WHAT TO PRODUCE :: Copy the stretch of records from the line containing "Open the Integrações" through the line containing "point(497,68)", putting "funnel icon" in place of "filter icon" and changing nothing else. Return only those lines.

INPUT DATA ::
+-------+
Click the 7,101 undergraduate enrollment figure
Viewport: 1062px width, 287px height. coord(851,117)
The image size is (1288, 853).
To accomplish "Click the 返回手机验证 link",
+-------+
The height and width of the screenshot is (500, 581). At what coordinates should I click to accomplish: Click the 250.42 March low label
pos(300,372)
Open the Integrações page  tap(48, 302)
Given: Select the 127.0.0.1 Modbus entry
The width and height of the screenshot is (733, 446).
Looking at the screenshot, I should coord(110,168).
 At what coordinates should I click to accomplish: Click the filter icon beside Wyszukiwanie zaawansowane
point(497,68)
+-------+
FINAL RESULT ::
Open the Integrações page  tap(48, 302)
Given: Select the 127.0.0.1 Modbus entry
The width and height of the screenshot is (733, 446).
Looking at the screenshot, I should coord(110,168).
 At what coordinates should I click to accomplish: Click the funnel icon beside Wyszukiwanie zaawansowane
point(497,68)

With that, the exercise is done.